> Data for review

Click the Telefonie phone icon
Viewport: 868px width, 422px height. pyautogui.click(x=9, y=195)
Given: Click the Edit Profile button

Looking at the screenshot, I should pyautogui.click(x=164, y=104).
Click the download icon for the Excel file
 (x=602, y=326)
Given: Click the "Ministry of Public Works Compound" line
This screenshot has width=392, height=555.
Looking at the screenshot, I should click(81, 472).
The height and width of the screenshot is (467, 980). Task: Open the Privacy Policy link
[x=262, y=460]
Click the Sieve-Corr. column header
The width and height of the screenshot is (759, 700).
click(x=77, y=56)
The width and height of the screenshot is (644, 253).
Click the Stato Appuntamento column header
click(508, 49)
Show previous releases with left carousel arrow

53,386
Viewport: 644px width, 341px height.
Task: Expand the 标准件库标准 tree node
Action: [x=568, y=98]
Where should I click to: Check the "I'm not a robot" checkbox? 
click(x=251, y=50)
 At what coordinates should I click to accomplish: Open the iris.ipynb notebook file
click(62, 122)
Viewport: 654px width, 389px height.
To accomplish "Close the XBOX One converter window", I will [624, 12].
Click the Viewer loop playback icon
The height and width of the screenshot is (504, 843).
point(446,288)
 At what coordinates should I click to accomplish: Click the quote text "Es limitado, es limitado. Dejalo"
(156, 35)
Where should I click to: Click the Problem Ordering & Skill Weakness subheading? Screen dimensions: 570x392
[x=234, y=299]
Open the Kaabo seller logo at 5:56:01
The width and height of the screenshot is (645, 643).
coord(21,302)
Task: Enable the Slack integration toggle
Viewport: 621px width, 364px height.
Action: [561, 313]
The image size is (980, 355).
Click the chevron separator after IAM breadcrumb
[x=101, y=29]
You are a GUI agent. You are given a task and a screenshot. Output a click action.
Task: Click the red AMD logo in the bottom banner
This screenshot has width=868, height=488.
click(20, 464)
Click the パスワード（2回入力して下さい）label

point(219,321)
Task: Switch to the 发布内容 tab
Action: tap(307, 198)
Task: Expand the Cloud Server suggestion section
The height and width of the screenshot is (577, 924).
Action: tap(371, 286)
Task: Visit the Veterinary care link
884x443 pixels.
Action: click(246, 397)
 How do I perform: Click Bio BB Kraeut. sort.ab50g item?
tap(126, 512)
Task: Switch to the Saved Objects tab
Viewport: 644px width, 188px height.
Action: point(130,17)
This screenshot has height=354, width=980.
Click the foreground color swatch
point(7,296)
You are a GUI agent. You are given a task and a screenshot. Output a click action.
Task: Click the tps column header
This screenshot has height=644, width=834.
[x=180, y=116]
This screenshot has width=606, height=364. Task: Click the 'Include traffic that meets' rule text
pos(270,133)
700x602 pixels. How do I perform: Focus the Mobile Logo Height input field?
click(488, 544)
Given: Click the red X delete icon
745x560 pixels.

> Aim of the exercise
Starting with the line that contains "Task: Visit the Veterinary care link", write out each line through the end of the listing, exactly as it appears, and include nothing else.

> Solution for this exercise
Task: Visit the Veterinary care link
884x443 pixels.
Action: click(246, 397)
 How do I perform: Click Bio BB Kraeut. sort.ab50g item?
tap(126, 512)
Task: Switch to the Saved Objects tab
Viewport: 644px width, 188px height.
Action: point(130,17)
This screenshot has height=354, width=980.
Click the foreground color swatch
point(7,296)
You are a GUI agent. You are given a task and a screenshot. Output a click action.
Task: Click the tps column header
This screenshot has height=644, width=834.
[x=180, y=116]
This screenshot has width=606, height=364. Task: Click the 'Include traffic that meets' rule text
pos(270,133)
700x602 pixels. How do I perform: Focus the Mobile Logo Height input field?
click(488, 544)
Given: Click the red X delete icon
745x560 pixels.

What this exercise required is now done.